Rama sagte, die Europäische Union verwehre damit westlichen Balkanländern den Zugang zum Markt für medizinische Geräte. Er fügte hinzu, er beabsichtige, die Situation mit der Präsidentin der Europäischen Kommission, Ursula von der Leyen, telefonisch zu besprechen. Sollte das Gespräch nicht erfolgreich verlaufen, wird Albanien sich mit anderen Ländern der Region zusammenschließen, um gemeinsam die Öffnung des Marktes für medizinische Ausrüstung der Europäischen Union für die Länder des Westbalkans (Serbien, Bosnien und Herzegowina, Nordmazedonien, Montenegro, Kosovo und Albanien) anzustreben.
Albanien hat im Unterschied zu Serbien, das seit 2012 offizieller EU-Beitrittskandidat ist, noch keine Beitrittsverhandlungen mit der EU aufgenommen. Einzelne EU-Staaten haben im Jahr 2019 die Kandidatur Albaniens aufgrund der Nichterfüllung der EU-Auflagen abgelehnt. Das Land strebt seit 2003 die EU-Mitgliedschaft an.
EU: Es gibt kein Exportverbot
Am Montag hat EU-Kommissionssprecher Eric Mamer Stellung zu den Vorwürfen genommen, wie die serbische Nachrichtenagentur Beta berichtet.
"In der Europäischen Union gibt es kein Exportverbot für medizinische Geräte, Masken und Beatmungsgeräte, sondern ein Genehmigungsverfahren für den Verkauf dieser Ausrüstung an Staaten außerhalb der Union, das in Zusammenhang mit der Corona-Epidemie eingeführt wurde", so Mamer.
Es können Anträge gestellt werden, damit diese Mittel an die Balkanländer geliefert werden", heißt es in der Mitteilung.

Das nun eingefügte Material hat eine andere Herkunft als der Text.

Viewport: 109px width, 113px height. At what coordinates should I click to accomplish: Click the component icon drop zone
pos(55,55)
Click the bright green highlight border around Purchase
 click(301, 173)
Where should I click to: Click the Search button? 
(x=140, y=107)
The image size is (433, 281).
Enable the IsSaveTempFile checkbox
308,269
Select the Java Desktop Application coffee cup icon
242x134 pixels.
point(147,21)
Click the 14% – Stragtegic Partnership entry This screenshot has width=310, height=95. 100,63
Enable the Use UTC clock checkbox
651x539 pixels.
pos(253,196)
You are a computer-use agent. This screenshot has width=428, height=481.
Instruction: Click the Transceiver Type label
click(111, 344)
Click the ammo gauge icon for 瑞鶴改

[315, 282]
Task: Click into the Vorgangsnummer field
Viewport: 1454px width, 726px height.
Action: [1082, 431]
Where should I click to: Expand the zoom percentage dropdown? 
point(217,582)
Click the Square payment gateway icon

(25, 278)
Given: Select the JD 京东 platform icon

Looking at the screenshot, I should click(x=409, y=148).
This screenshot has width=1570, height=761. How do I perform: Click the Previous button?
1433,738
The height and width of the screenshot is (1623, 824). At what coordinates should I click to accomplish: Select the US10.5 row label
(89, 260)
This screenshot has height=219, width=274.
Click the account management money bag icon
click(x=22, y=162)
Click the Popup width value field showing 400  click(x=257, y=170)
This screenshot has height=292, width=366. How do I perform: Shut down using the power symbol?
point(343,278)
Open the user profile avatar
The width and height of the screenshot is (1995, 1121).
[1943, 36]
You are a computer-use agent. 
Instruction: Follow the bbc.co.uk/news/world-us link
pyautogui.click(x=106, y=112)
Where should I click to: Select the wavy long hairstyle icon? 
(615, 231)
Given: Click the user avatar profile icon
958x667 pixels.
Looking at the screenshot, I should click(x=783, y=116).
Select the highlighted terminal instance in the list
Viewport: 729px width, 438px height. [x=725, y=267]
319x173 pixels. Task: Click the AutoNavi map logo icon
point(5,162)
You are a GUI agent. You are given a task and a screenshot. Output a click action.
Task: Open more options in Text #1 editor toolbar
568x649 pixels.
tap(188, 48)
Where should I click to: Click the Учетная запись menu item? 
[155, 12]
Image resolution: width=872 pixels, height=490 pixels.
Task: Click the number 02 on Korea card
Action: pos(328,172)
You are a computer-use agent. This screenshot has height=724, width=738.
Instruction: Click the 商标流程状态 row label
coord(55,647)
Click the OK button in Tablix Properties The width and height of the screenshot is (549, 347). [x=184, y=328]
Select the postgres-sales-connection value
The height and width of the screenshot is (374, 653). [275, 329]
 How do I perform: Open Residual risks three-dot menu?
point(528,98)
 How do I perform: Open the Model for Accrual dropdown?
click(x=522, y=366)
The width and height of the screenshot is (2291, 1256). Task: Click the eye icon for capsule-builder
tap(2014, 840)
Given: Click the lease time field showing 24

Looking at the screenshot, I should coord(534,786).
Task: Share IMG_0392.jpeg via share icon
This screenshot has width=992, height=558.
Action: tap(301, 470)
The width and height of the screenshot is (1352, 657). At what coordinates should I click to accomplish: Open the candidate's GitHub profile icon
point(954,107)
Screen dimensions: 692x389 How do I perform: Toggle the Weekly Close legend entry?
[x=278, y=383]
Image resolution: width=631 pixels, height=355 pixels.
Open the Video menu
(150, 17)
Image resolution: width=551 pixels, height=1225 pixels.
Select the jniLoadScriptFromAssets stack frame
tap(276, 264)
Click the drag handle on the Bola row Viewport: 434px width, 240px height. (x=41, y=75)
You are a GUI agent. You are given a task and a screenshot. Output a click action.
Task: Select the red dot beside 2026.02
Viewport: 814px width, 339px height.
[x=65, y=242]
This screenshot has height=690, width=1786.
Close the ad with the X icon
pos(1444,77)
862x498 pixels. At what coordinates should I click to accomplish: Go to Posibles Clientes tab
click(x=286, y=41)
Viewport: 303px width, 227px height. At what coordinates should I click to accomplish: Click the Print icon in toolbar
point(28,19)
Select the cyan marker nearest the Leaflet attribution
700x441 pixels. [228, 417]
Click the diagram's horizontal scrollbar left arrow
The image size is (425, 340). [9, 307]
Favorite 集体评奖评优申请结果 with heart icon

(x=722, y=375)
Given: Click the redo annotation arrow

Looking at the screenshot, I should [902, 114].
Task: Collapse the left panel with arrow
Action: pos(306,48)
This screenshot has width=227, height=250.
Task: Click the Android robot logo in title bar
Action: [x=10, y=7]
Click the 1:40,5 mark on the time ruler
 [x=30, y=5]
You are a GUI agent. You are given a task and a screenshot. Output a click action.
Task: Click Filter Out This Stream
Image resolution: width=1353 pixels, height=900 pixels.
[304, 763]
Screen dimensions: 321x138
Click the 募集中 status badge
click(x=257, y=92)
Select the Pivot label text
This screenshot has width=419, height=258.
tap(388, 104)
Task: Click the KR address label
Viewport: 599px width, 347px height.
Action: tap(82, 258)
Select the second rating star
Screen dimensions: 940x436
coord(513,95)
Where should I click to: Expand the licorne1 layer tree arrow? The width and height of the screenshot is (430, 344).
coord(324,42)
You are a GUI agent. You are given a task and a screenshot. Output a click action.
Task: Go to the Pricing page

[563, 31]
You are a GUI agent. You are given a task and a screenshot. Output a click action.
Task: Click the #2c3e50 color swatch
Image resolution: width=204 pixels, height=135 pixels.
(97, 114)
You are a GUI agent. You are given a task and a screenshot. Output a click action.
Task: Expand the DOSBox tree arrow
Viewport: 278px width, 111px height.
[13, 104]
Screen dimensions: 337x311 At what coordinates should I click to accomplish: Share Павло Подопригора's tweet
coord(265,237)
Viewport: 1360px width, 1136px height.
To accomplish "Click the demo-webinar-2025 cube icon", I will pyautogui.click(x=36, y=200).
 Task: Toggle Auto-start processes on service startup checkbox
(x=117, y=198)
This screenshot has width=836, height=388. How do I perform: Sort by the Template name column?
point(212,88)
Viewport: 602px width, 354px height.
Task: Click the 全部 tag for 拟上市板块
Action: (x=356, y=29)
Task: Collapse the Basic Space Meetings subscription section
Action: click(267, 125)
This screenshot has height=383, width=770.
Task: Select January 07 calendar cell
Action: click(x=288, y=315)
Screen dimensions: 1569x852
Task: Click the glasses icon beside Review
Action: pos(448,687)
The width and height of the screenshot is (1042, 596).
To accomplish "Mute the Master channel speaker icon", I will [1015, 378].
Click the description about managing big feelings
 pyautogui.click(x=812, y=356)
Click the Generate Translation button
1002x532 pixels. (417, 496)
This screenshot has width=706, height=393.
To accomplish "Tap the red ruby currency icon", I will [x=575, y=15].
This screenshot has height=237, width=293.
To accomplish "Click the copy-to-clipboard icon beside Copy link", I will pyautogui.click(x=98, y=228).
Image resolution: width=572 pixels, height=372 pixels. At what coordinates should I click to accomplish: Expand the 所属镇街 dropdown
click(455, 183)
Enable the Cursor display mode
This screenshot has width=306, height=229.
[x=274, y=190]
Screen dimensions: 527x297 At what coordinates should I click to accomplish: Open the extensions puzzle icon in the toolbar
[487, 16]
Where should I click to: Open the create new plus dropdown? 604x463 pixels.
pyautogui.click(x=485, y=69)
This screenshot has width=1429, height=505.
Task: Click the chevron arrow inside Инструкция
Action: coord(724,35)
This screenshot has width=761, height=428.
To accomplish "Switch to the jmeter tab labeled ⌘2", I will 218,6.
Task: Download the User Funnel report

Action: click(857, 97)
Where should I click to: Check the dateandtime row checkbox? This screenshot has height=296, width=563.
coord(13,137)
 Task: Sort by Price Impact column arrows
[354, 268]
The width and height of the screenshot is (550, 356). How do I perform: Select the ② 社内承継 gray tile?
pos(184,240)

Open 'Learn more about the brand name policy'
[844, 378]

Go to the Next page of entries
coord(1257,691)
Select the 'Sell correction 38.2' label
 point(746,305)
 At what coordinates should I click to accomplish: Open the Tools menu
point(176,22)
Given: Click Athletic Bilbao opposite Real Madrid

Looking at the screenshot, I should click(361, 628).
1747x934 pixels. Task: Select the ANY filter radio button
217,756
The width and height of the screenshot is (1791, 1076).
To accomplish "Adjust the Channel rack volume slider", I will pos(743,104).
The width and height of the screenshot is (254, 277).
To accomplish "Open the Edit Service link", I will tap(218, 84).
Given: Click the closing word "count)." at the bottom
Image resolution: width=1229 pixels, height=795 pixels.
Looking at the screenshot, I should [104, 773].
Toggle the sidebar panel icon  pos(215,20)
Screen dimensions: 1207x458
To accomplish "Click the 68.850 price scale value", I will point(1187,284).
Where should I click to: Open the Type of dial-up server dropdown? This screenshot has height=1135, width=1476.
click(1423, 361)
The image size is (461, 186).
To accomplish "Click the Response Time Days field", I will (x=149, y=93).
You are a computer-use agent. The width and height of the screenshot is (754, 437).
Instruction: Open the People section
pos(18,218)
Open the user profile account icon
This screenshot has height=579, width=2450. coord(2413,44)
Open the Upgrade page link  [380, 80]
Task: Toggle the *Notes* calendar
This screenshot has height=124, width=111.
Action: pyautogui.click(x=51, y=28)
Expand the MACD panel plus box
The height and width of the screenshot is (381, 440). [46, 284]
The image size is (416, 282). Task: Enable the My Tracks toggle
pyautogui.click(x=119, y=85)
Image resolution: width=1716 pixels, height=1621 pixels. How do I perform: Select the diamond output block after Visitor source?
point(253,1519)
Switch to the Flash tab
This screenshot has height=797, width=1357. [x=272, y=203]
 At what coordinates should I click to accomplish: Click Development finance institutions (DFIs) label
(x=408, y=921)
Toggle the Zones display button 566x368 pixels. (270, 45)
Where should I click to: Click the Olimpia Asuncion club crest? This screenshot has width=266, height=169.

Merkel: Bessere Koordination gewünscht
Auch innerhalb der EU gibt es Kritik – diesmal für die mangelnde Kooperation zwischen den Unionsstaaten. Bundespräsident Frank Walter-Steinmeier warnte vor dem "Auseinanderfallen" der EU infolge der Corona-Krise. "Wir haben es in der Hand, ob Solidarität nach innen und außen die Oberhand gewinnt – oder aber der Egoismus des Jeder-für-sich", sagte er in einem Interview.
Darauf auf ihrer Pressekonferenz angesprochen, gab auch die Bundeskanzlerin Angela Merkel Probleme in der inneren "Koordination" der EU zu:
Es hat sich gezeigt, dass die Koordination nicht überall so funktioniert, wie man sich das gewünscht hätte.